On February 23, 2012, the Wall Street Journal and Volokh Conspiracy reported that the Court of Appeals for the Eleventh Circuit decided that forcing a suspect to decrypt and provide a hard drive when the government did not already know what it contained violates the suspect’s Fifth Amendment protection against self-incrimination. While most of the Court’s analysis seems correct, I have a few problems with some parts.

The facts of the case, In re Grand Jury Subpoena Duces Tecum Dated March 25, 2011, are as follows. The government served a subpoena duces tecum on the suspect (“Doe”), compelling him to produce the unecrypted contents located on the hard drives of his laptop computers and five external hard drives.
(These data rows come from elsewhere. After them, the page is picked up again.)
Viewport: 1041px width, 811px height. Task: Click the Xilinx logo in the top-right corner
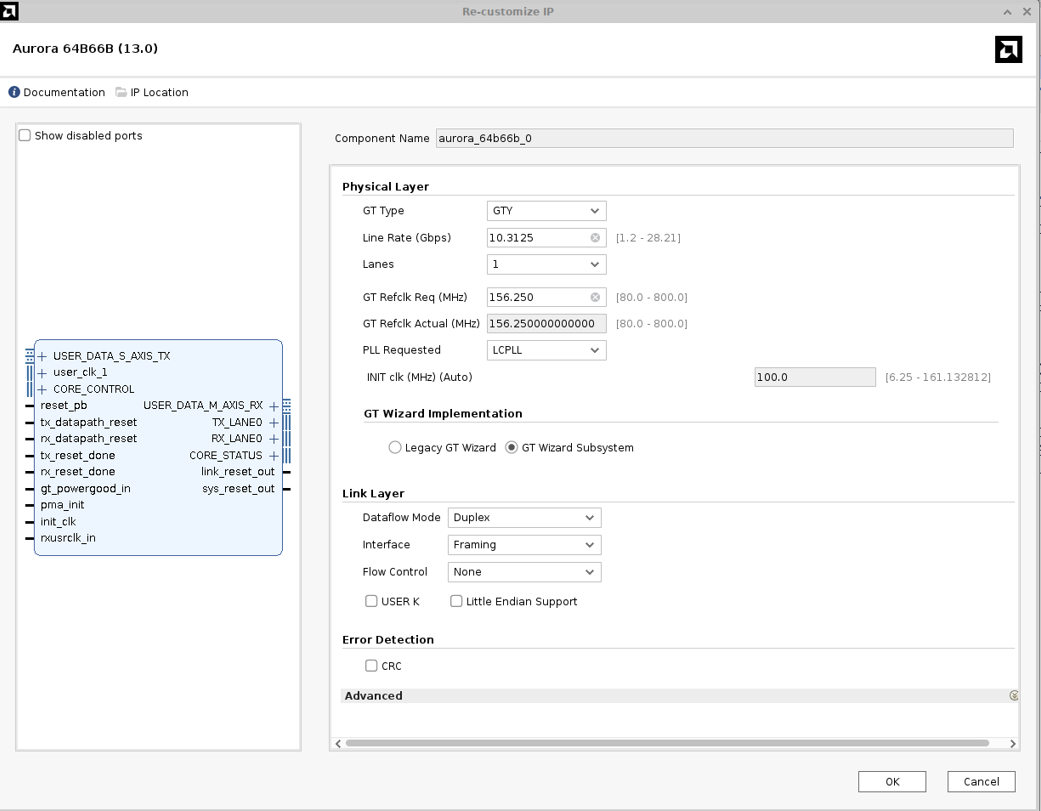[x=1008, y=48]
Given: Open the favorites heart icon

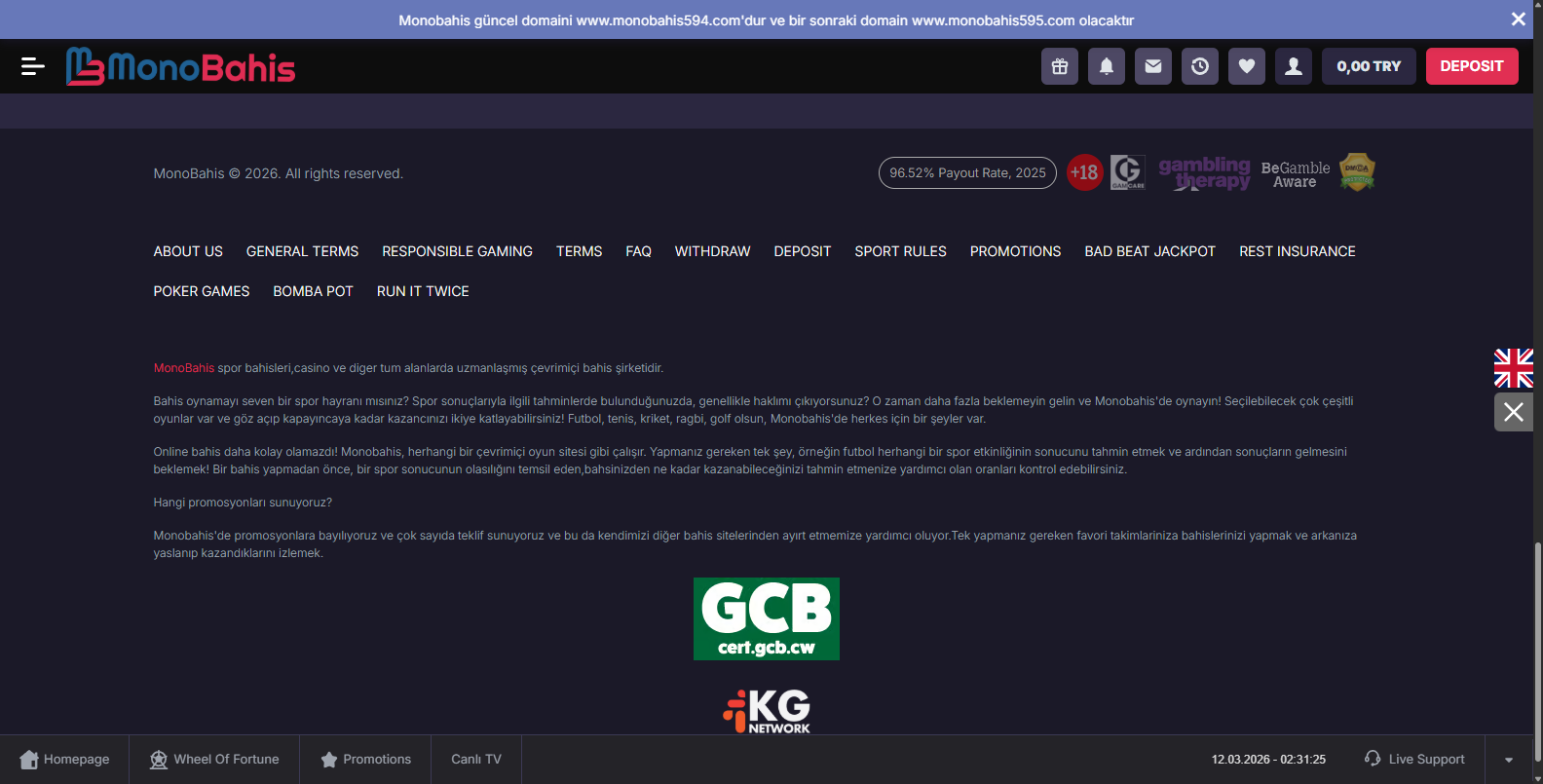Looking at the screenshot, I should 1247,66.
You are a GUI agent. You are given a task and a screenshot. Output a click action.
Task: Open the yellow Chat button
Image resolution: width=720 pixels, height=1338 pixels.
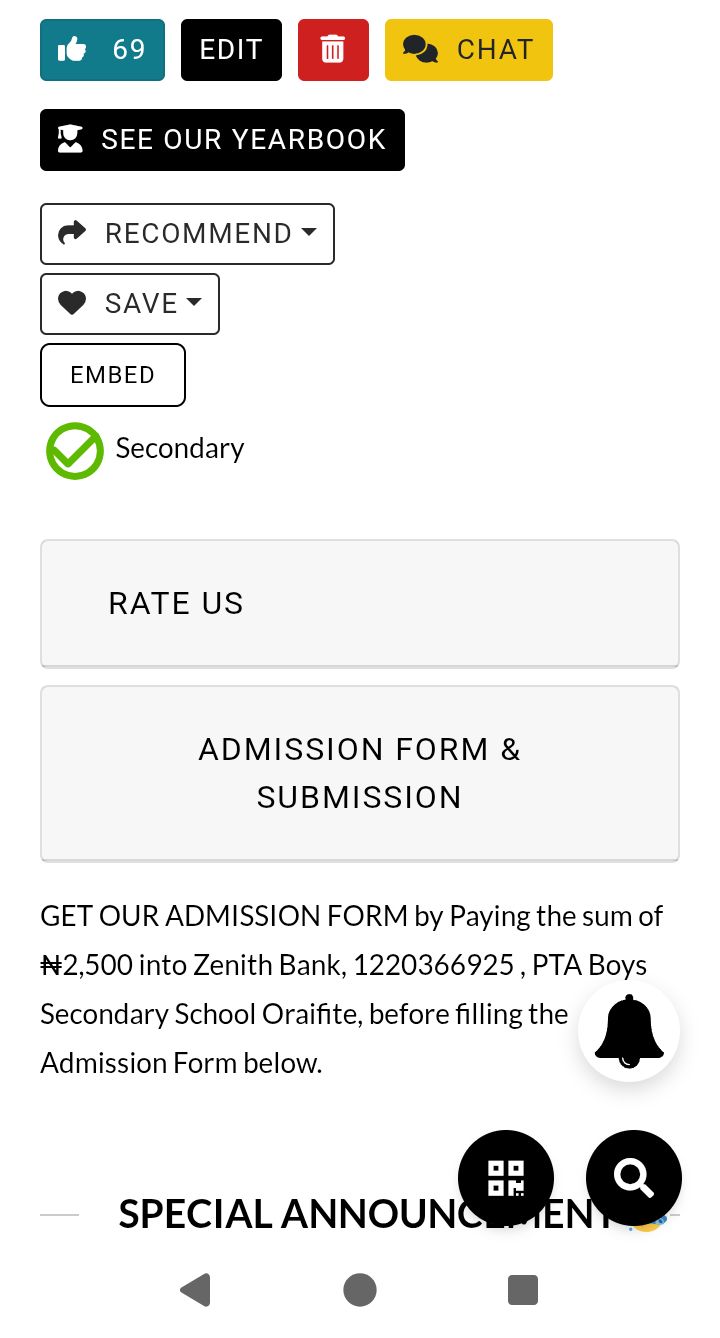pos(468,50)
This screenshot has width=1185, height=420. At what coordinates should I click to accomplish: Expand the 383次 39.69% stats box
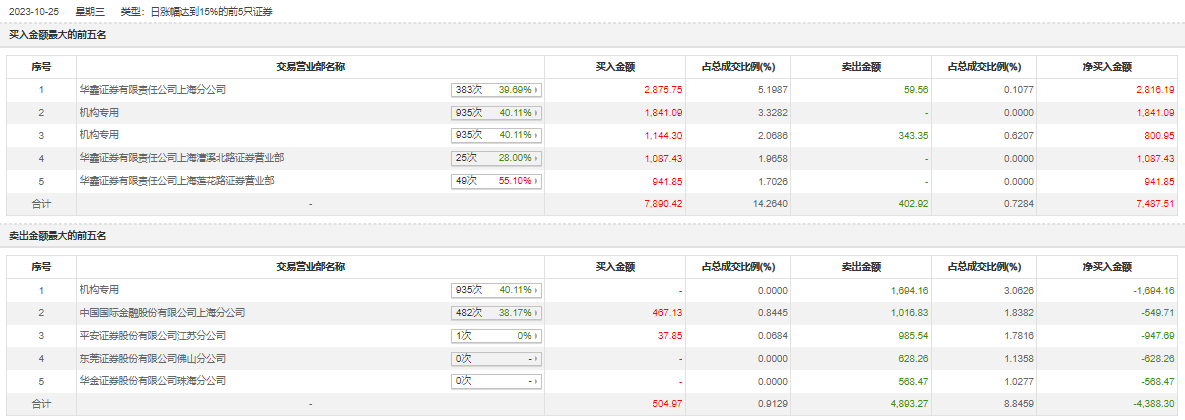pyautogui.click(x=496, y=90)
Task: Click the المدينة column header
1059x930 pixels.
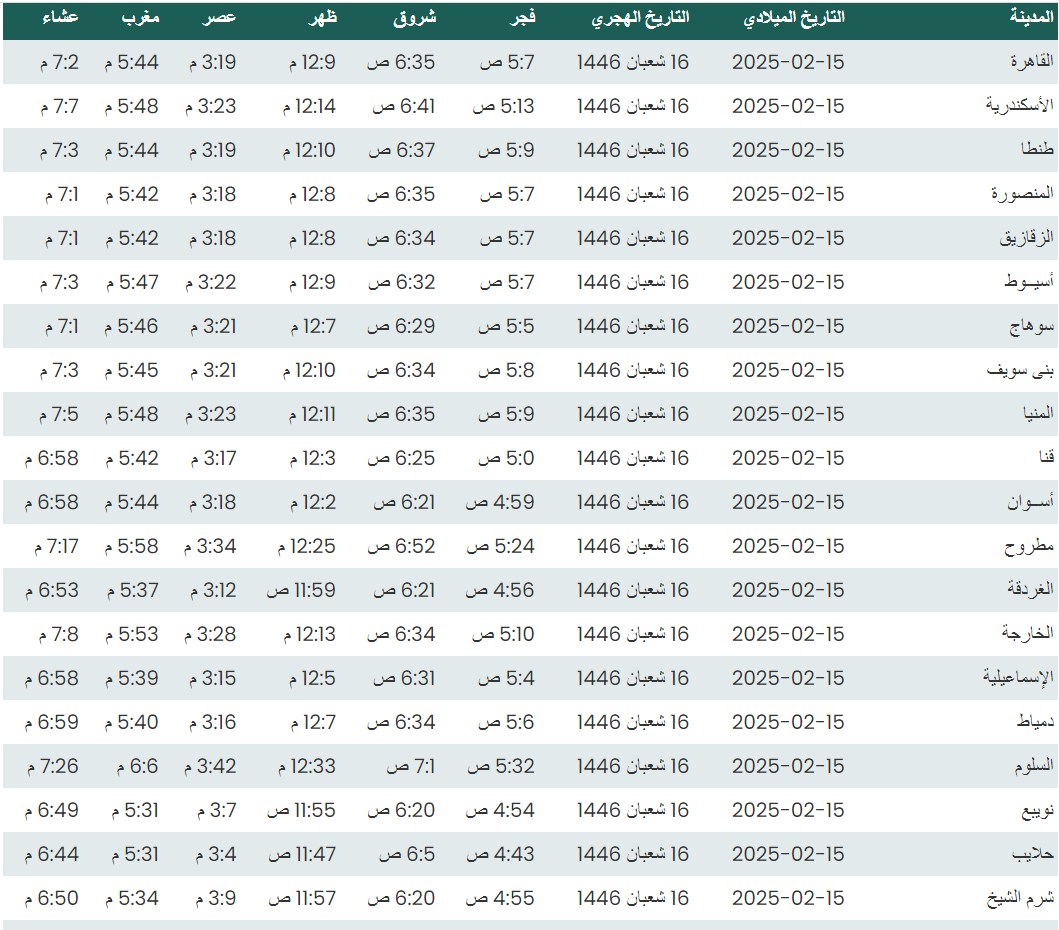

In re Grand Jury Subpoena Duces Tecum Dated March 25, 2011, 670 F.3d 1335, 1337 (11th Cir. 2012). Doe refused to comply with the subpoena, instead invoking his Fifth Amendment right against self-incrimination. Id. at 1338. The U.S. Attorney applied to the district court for an order that would grant Doe immunity and require him to respond to the subpoena. Id. The court rejected Doe’s explanations, judged him to be in contempt of court, and ordered him incarcerated. Id.

The 11th Circuit arrived at two overall conclusions. First, the district court erred in concluding that Doe’s act of decryption and production did not constitute testimony. Second, “in granting Doe immunity, the court erred in limiting his immunity, under 18 U.S.C. §§ 6002 and 6003, to the Government’s use of his act of decryption and production, but allowing the Government derivative use of the evidence such act disclosed.” Id. at 1341. I will be focusing on the first issue—“whether the act of production may have some testimonial quality sufficient to trigger Fifth Amendment protection when the production explicitly or implicitly conveys some statement of fact.” Id. at 1342.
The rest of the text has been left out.